Fourteen people were killed when a bus carrying a Canadian junior hockey team collided with a truck in Saskatchewan province, police said, in one of the worst disasters to strike Canada’s sporting community.
The tragedy sent shock waves through the hockey-loving nation and engulfed the home of the Humboldt Broncos ice hockey team, a small farming town of fewer than 6,000 people, in grief. Fifteen survivors were taken to hospitals, with three of them in critical condition, police said.
The team had been traveling to a playoff game when the accident occurred at about 5:00 p.m. on Friday near the Tisdale area, around 185 miles (300 km) north of Regina.
“Our Broncos family is in shock as we try to come to grips with our incredible loss,” Kevin Garinger, the team’s president, said in a statement.

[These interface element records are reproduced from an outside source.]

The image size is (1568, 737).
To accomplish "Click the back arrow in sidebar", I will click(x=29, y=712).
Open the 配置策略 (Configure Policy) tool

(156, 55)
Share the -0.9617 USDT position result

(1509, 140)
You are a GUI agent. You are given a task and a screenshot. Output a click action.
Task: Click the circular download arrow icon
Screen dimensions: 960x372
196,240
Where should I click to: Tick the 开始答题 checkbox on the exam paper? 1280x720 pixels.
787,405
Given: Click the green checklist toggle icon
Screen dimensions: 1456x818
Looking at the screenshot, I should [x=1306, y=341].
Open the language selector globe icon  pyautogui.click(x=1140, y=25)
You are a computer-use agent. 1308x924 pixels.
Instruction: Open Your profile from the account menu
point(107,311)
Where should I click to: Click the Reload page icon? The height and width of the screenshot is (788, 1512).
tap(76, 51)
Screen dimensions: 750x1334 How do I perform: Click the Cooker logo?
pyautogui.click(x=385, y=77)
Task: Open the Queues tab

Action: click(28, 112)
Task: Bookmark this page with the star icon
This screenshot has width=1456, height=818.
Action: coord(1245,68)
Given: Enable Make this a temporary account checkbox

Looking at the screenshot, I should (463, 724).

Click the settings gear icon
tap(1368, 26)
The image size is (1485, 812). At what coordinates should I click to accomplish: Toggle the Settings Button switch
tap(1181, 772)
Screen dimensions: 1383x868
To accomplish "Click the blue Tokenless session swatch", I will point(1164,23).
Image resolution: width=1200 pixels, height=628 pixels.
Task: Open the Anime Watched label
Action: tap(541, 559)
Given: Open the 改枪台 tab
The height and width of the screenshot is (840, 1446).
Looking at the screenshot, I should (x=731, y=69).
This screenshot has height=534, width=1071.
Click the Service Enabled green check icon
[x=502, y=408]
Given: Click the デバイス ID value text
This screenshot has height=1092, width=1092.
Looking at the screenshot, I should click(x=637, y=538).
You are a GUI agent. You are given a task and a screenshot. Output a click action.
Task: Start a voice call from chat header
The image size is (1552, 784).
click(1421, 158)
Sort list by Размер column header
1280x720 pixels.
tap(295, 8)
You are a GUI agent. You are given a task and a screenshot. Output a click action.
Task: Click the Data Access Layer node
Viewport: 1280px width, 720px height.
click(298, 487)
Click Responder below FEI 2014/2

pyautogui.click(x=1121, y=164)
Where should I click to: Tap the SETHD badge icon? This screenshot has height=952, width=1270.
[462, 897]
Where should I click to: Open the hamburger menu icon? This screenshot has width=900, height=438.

The players had been on their way to compete in Game 5 of a playoff series against the Nipawin Hawks.
The Hawk’s president, Darren Opp, told the Globe and Mail newspaper that the truck, a semi-trailer, T-boned the players’ bus.
The cause of the crash could not be immediately confirmed, however, and police said nothing about the identity of the dead or condition of the truck driver.
Citing relatives, the Canadian Press reported that the Broncos’ head coach Darcy Haugan and the team’s 20-year-old captain, Logan Schatz, were among those killed.
Many social media users posted Haugan’s photograph alongside messages of shock and sympathy, and the hashtags #prayersforhumboldt and #humboldtstrong.
National Hockey League Commissioner Gary Bettman said the NHL mourned the passing of those who died “and offers strength and comfort to those injured while traveling to play and be part of a game they loved.”